*Work to complete*
Output the listing exactly, leaving nothing out.

*Dataset extract*

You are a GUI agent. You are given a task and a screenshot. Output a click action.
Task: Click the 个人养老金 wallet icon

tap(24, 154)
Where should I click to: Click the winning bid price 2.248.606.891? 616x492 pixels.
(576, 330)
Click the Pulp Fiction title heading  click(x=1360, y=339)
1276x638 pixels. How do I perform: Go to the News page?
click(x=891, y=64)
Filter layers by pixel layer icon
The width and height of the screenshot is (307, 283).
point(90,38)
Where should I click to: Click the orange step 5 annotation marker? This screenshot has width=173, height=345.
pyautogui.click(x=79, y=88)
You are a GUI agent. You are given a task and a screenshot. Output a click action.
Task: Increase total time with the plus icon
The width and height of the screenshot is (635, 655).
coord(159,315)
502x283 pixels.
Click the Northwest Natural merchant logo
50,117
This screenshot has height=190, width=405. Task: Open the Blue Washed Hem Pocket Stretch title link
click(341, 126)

*Solution to this task*
You are a GUI agent. You are given a task and a screenshot. Output a click action.
Task: Click the 个人养老金 wallet icon

tap(24, 154)
Where should I click to: Click the winning bid price 2.248.606.891? 616x492 pixels.
(576, 330)
Click the Pulp Fiction title heading  click(x=1360, y=339)
1276x638 pixels. How do I perform: Go to the News page?
click(x=891, y=64)
Filter layers by pixel layer icon
The width and height of the screenshot is (307, 283).
point(90,38)
Where should I click to: Click the orange step 5 annotation marker? This screenshot has width=173, height=345.
pyautogui.click(x=79, y=88)
You are a GUI agent. You are given a task and a screenshot. Output a click action.
Task: Increase total time with the plus icon
The width and height of the screenshot is (635, 655).
coord(159,315)
502x283 pixels.
Click the Northwest Natural merchant logo
50,117
This screenshot has height=190, width=405. Task: Open the Blue Washed Hem Pocket Stretch title link
click(341, 126)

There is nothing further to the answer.